同理事会は,当該諸国間の協力促進,協調,統合,連帯の実現,各分野での紐帯の強化,共同プロジェクトの設立,経済,文化,情報,社会,司法等の各分野で共通の制度の設置等を目的とする。
(2) 協力理事会事務総長としてアブドッラー・ヤコブ・ビンヤーラ氏の任命及び常設本部のリヤド設置を決定した。
(3) 当該諸国にとって,経済的,社会的体制の共通性に加え,現下の情勢及び類似の諸問題は,当該諸国及び国民間での経済的,社会的統合をもたらす機関を設立する必要があるとの意見で一致した。理事会規約第4条に従いこれらの目的を実現する為,最高理事会によって承認された付属ワーキング・ペーパーにて詳述される特別委員会を設置することを決定した。
(4) 当該地域の現状をレヴューし,当該地域の安全及び安定は当該地域の諸国及び諸国民の責務であることを再確認した。本理事会は,当該諸国の安全を守り,独立を維持する意思及び権利を表明すると共に当該地域における如何なる外国の干渉をも全面的に拒否することを確認した。また,当該諸国及び世界の利益の為の当該地域を国際紛争,特に軍艦,外国基地から遠ざけておく必要性を求めた。

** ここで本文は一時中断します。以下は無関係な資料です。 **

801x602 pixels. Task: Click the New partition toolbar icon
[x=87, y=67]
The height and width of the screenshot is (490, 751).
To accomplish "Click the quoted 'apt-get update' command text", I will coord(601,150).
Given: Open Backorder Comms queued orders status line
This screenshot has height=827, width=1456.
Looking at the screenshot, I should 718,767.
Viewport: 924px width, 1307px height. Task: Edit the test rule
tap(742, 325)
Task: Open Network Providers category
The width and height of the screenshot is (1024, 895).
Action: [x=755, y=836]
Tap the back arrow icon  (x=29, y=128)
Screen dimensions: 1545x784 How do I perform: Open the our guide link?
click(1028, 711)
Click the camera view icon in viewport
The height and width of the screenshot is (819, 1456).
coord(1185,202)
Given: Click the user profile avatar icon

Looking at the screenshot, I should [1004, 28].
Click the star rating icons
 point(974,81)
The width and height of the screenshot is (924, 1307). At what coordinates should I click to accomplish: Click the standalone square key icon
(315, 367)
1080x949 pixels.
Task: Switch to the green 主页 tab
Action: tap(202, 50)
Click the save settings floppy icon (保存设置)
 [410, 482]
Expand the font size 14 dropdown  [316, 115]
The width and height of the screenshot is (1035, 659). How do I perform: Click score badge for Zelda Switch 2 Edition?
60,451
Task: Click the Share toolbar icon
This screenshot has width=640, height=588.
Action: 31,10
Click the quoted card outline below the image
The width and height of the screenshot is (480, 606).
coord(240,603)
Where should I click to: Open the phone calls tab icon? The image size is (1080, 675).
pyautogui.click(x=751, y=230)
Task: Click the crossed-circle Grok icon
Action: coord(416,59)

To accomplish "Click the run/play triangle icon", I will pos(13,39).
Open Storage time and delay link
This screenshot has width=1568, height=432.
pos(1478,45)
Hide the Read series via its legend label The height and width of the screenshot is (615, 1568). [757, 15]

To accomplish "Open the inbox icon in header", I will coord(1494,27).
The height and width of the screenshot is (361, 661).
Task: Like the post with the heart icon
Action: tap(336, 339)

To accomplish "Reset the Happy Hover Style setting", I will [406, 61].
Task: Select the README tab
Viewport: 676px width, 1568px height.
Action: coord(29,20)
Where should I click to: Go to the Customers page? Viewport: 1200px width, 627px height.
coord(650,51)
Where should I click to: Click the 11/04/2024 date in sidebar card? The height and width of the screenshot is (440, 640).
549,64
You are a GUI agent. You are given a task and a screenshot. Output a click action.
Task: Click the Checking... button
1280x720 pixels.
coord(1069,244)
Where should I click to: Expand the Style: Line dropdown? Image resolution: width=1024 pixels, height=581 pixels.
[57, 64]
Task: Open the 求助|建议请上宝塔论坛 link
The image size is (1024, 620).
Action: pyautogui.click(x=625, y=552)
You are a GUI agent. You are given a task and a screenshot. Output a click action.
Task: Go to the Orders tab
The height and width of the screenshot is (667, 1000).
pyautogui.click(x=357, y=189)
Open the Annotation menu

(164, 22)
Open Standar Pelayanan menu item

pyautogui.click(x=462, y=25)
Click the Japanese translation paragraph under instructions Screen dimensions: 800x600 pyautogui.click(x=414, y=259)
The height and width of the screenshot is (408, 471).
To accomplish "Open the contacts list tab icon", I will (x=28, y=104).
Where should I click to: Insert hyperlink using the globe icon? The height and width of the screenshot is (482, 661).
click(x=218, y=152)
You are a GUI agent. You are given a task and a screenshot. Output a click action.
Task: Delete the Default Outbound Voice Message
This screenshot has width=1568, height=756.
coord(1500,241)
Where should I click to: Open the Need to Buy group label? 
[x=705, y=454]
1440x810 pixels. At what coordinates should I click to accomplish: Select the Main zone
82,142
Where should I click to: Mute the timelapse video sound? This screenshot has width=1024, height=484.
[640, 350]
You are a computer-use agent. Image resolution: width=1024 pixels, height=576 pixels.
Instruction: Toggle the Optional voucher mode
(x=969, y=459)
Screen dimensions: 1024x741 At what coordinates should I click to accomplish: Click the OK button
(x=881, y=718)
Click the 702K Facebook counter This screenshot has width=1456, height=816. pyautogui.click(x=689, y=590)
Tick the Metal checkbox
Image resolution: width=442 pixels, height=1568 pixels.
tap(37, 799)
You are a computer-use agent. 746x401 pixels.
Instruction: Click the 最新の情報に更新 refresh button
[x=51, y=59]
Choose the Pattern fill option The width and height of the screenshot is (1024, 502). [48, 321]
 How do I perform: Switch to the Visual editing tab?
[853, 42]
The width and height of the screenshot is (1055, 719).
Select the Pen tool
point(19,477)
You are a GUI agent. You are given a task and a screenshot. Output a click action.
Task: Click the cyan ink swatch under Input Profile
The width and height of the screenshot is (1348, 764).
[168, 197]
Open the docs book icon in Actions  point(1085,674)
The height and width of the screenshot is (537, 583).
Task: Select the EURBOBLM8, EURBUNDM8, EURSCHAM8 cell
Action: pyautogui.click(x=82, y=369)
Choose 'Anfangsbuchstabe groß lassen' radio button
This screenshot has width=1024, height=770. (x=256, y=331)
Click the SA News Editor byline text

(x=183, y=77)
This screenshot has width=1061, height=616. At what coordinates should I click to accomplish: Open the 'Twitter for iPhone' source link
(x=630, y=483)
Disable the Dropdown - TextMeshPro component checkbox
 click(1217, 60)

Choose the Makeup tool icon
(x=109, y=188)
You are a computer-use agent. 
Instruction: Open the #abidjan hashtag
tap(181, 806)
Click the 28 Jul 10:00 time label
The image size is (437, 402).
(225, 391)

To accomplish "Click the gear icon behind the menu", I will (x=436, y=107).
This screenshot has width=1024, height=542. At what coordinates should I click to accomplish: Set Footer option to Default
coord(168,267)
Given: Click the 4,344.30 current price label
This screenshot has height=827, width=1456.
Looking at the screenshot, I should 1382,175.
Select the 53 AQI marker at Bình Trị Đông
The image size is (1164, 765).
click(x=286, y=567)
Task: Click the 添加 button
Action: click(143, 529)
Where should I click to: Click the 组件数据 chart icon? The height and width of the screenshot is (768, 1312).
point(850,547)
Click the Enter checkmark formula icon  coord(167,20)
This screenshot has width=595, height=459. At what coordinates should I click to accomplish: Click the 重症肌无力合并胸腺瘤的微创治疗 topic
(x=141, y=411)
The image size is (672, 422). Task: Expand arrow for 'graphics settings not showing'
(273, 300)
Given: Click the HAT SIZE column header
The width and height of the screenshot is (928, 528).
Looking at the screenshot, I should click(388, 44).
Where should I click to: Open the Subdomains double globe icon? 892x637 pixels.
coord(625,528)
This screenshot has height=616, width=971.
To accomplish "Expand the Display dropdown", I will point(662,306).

(5) 湾岸の安定の維持は中東和平の実現と結び付くものであり,右はパレスチナ問題につき,帰郷及び独立国家の樹立の権利を含むパレスチナ人民の合法的権利を保障し,更に,東ジェルサレムをはじめとする被アラブ全占領地からのイスラエルの撤退を保障する公正な解決が必要である。
(6) アラブ民族に対するシオニストによる侵略のエスカレートがもたらす危険な情勢につき検討し,またイスラエルによるレバノンの主権と独立の侵害の継続,レバノン村落及びパレスチナ・キャンプに対する攻撃,パレスチナ人民に対するせん滅戦,ADFに対する攻撃,シリアに対する脅迫につき討議し,シリアを全面的に支援することを確認した。また,レバノン内の全てのグループが対立を止め流血を回避し,レバノンの合法的枠内で和解交渉を開始する様提唱した。
(7) 当該地域の安全を脅かしているイラク・イラン戦争の停止の為に払われている努力を支持し,紛争の全面的解決を図る為に一層の努力の必要性を確認した。
(8) アラブ連盟憲章,アラブ・サミットの諸決議の履行を確認し,イスラム会議機構(ICO)の支援及び同機構の諸決議の履行を再確認し,また,非同盟の諸原則及び国連憲章の遵守を表明した。
(9) ハーリド・サウディ国王の招請により,第2回会議を1981年11月前半にリヤドで開催することを決定した。